By comparison, the pianist Paul Crossley had an easy time of it when he played one of his all-Ravel programmes at the Wardour Festival - a new event, only in its second year, based in the hidden treasure of gilded neo-classicism which is Sir John Soane's Catholic chapel at Wardour Castle, Wiltshire. The brainchild of an audio-equipment manufacturer who lives in part of the castle, Wardour is a small, feelgood event, bristling with enthusiasm and potential. To catch it in its infancy was fun; and apart from the hard pews, Soane's chapel accommodated Crossley's Ravel very comfortably, as it did the Schubert of the Angell Piano Trio the night before. But I was amazed by the number of people in the audience who told me afterwards that Ravel is not the sort of composer who can make a programme by himself: that he is too oblique/ refined/ emotionally small. I don't say I've never heard this complaint before; but here was Crossley playing Miroirs, Valses Nobles et Sentimentales, and above all, Gaspard de la Nuit. These are not pygmy pieces: they outscale the salon. And Crossley plays them with a substance, weight and range of colour that to my ears makes a programme as complete as any.

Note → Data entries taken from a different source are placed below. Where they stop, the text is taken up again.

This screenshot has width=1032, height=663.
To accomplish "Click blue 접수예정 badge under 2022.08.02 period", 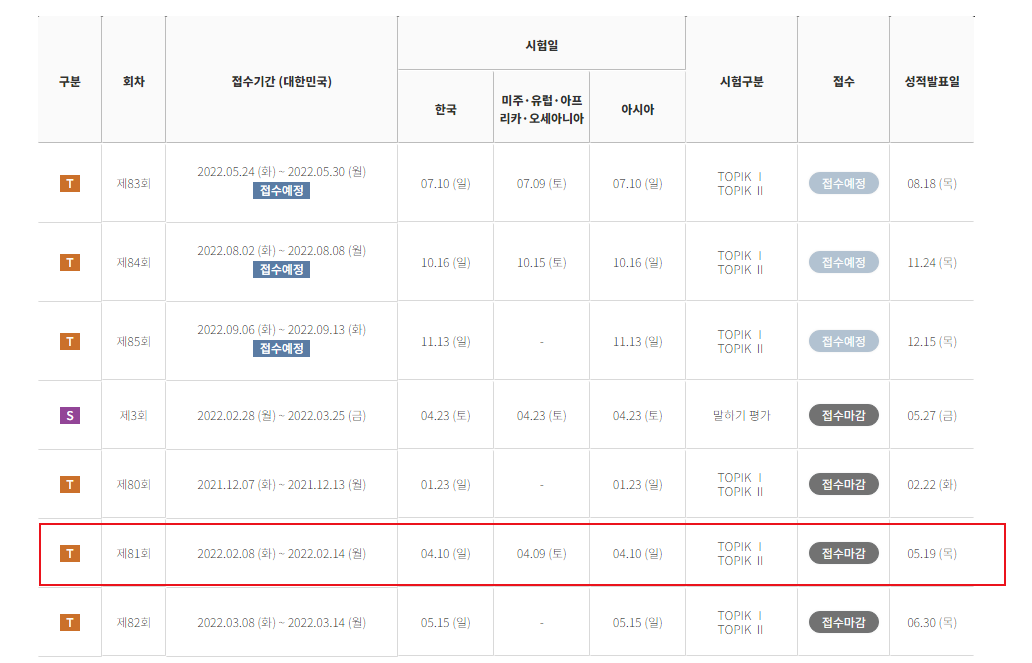I will 281,270.
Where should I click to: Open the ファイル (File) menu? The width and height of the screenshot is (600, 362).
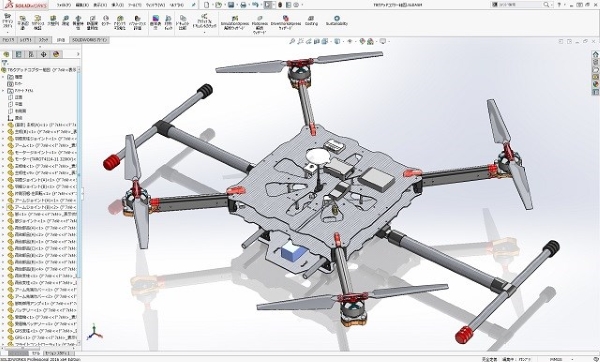pyautogui.click(x=64, y=5)
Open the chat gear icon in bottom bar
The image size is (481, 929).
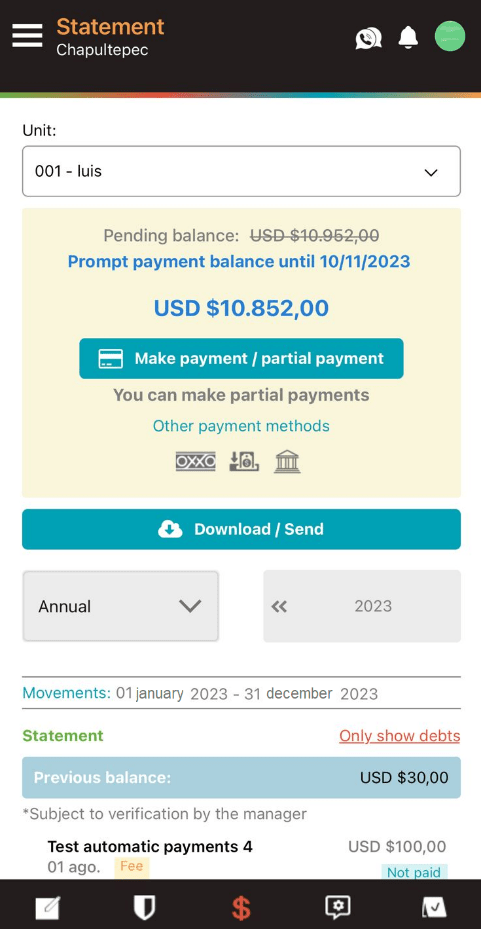(338, 906)
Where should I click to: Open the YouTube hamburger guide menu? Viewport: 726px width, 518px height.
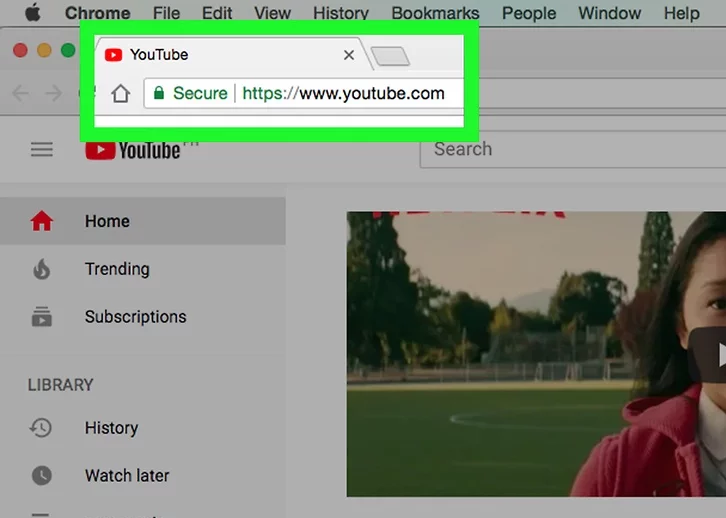41,149
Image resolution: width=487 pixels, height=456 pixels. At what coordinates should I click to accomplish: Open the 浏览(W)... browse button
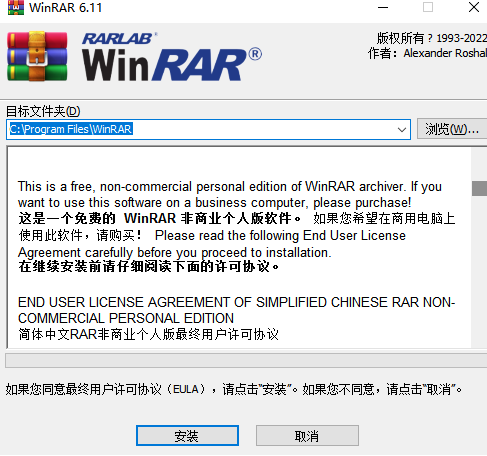coord(452,129)
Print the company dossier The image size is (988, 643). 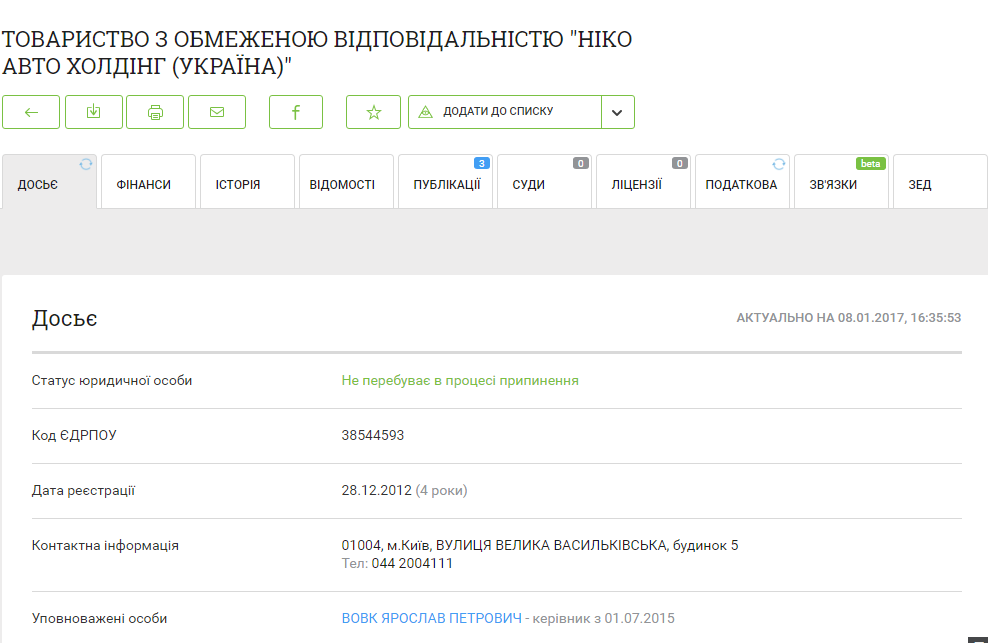[x=155, y=112]
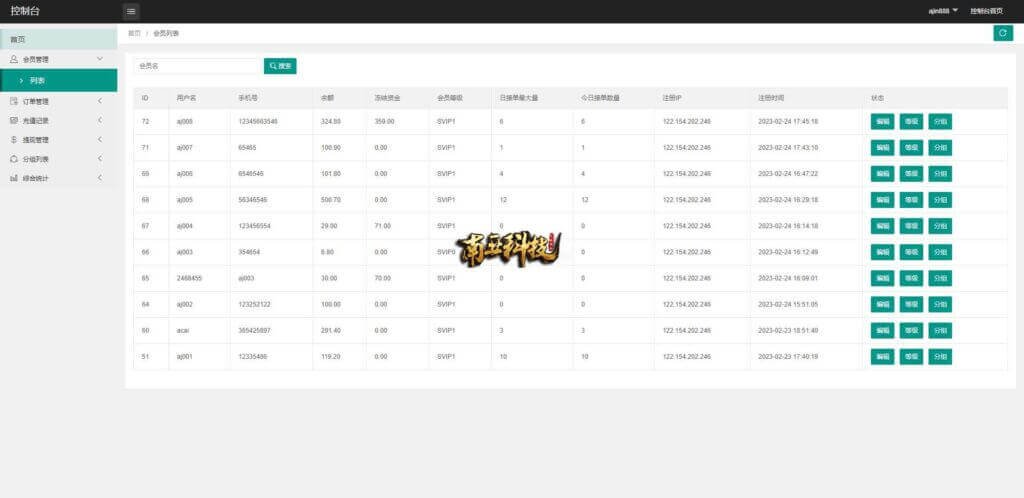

What didn't, alas, make a programme was the LSO's brave but beaten attempt to rescue an old failure of Leonard Bernstein's, the musical 1600 Pennsylvania Avenue, at the Barbican on Monday. Written with Alan Jay Lerner, the librettist of Camelot and My Fair Lady, in the mid-Seventies, it was always a piece with strong credentials but no sense of purpose: a historical pageant that aspires almost to the seriousness of Russian 19th-century tableau opera but ends up as a Broadway song-and-dance romp through the lives of the illustrious residents of 1600 Pennsylvania Avenue, aka the White House. As originally staged, it lasted four hours, drew contemptuous reviews, and joined the cultus of failed musicals which garner fame by never being done.

This adaptation for the Barbican used a new concert version of the score, filleted down to its essential (if that's the right word) scenes with a spoken narrative to fill the gaps - much as the LSO did years ago with its hugely successful concert version of Candide. But A White House Cantata, as the piece has been renamed, is not in that class. It smiles emptily, all teeth, no bite. Its efforts to absorb some substance, with upstairs- downstairs vignettes of the not-so-White House servants sketching in American black history, are token. And the score never touches the energy-level of Bernstein in full drive. At best, there are a couple of near-classic songs, and a final chorus that approaches (but no more) the lip-trembling nobility of Candide's "We'll make our garden grow". And it was well performed under Kent Nagano, with Nancy Gustafson as all the First Ladies, Thomas Young as the ever-present black servant, and (perversely) the German Dietrich Henschel singing all the Presidents with resonant conviction, even if his dialogue sounded straight from Mittel-Europe. With members of the Bernstein family in attendance and the composer's son narrating, it felt like an event. And for collectors of concept musicals it was, if nothing else, something to file between Kurt Weill's Love Life and Stephen Sondheim's Assassins. But that's all.

Anja Silja's devastating, ultra-chic Emilia Marty in the Glyndebourne Makropulos Case is filed in the annals of British opera as the performance of 1995; and it's back again, in a revival of Nikolaus Lehnhof's production which seems to me to play the piece more for laughs - although perhaps that's because I was so mesmerised last time by the kinetic brilliance of Tobias Hoheisel's literally time-travelling set that I missed the jokes. They certainly register now, and they make Silja's tantalising, truly ageless portrait of Emilia even more extraordinary: a foil to the intensity of a not-beautiful but awesome voice. Andrew Davis once again gets knife- edge sharpness from the LPO in Jancek's relentless ostinato underlay. The audience goes wild, and Glyndebourne notches up another triumph, second time around.

`The Makropulos Case': Glyndebourne (01273 813813), Mon & Sat.